Stimulation of adipose tissue cells: Bothrops moojeni snake venom (Bmv) has been shown to stimulate preadipocytes, which are precursor cells to fat cells. This stimulation leads to the release of inflammatory mediators such as PGE2, IL-6, and KC/IL-8.

Increased lipid accumulation: Bmv has been observed to increase lipid accumulation in preadipocytes, suggesting that it can induce the differentiation of these cells into mature fat cells. This process may lead to increased fat storage and potential changes in fat distribution.

Adipogenesis promotion: The venom-induced lipid accumulation in preadipocytes indicates that snake venom may promote adipogenesis, which is the formation of new fat cells. This could potentially result in increased fat tissue in affected areas.

Inflammatory response: The release of inflammatory mediators from stimulated adipose tissue cells may contribute to systemic inflammation, which could indirectly affect fat metabolism and distribution throughout the body.

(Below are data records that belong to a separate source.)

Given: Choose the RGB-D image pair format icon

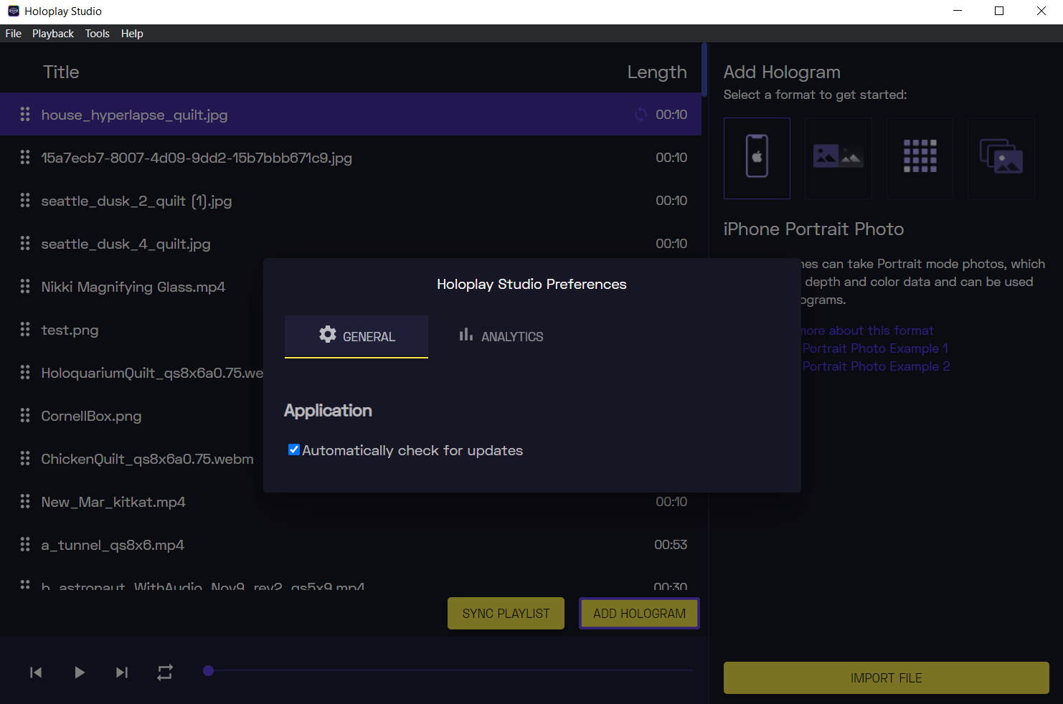Looking at the screenshot, I should click(x=838, y=158).
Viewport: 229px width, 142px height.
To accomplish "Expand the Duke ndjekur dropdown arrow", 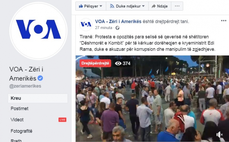I will pyautogui.click(x=143, y=6).
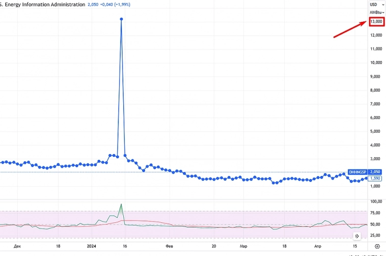Click the Energy Information Administration title

[43, 5]
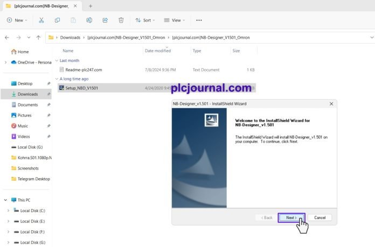
Task: Open a new File Explorer tab
Action: (91, 6)
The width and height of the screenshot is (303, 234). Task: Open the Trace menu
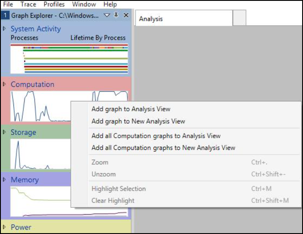click(x=28, y=4)
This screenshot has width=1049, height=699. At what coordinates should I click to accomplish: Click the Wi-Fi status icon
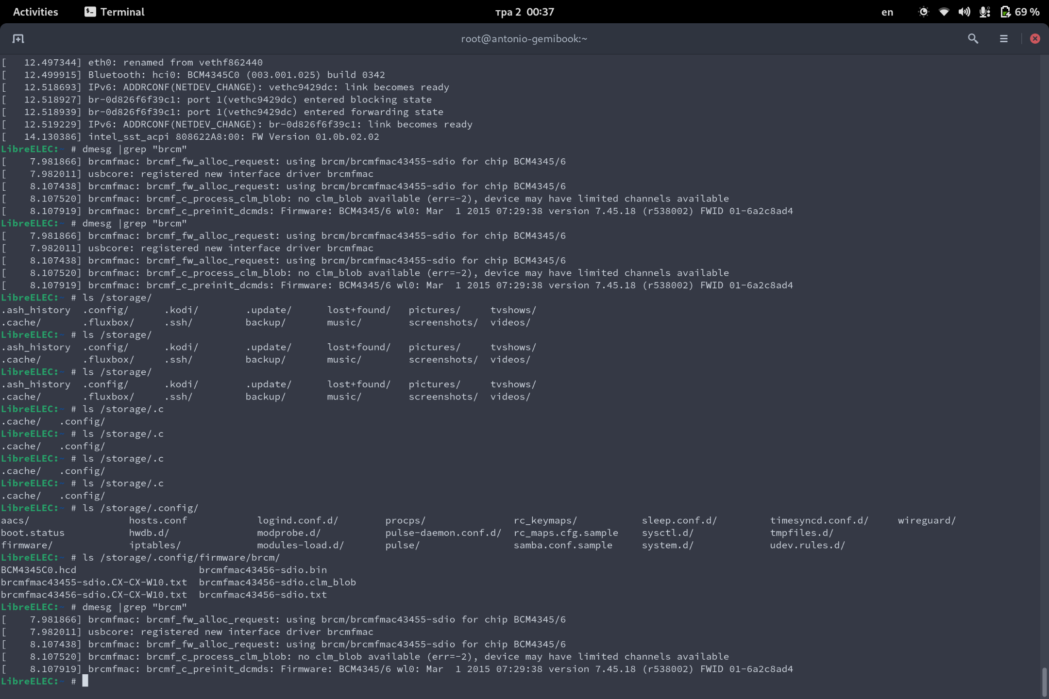pos(944,12)
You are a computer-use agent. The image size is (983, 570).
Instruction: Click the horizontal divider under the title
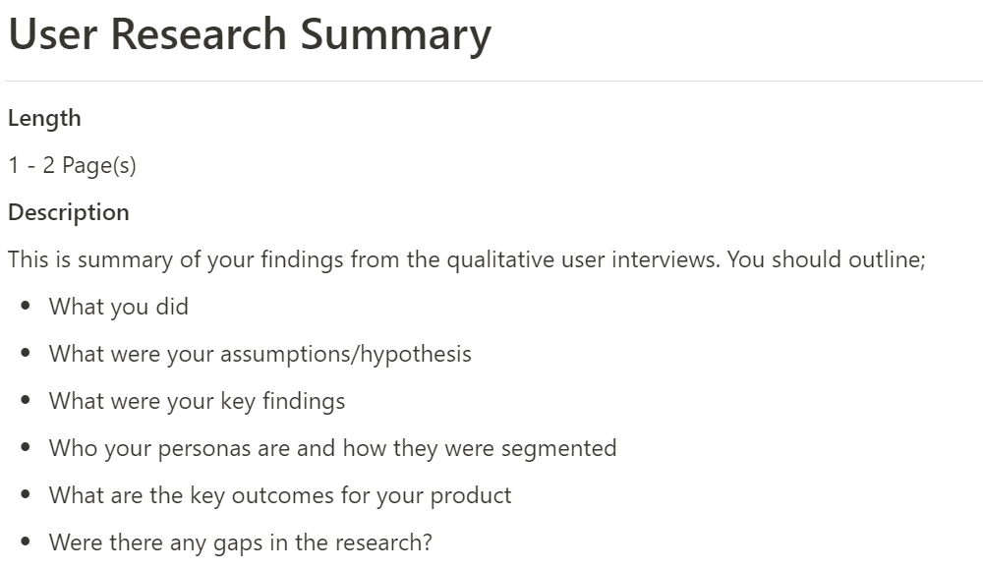point(494,81)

Phospholipase A2 (PLA2) activity: Many snake venoms contain PLA2 enzymes, which can catalyze the hydrolysis of membrane phospholipids. This activity may disrupt cell membranes, including those of fat cells, potentially altering fat storage and distribution.

While these findings provide insights into how snake venom can affect fat cells and potentially influence fat distribution, it’s important to note that most of this research has been conducted in laboratory settings. The full extent of snake venom’s effects on fat distribution in living organisms, especially humans, may require further investigation.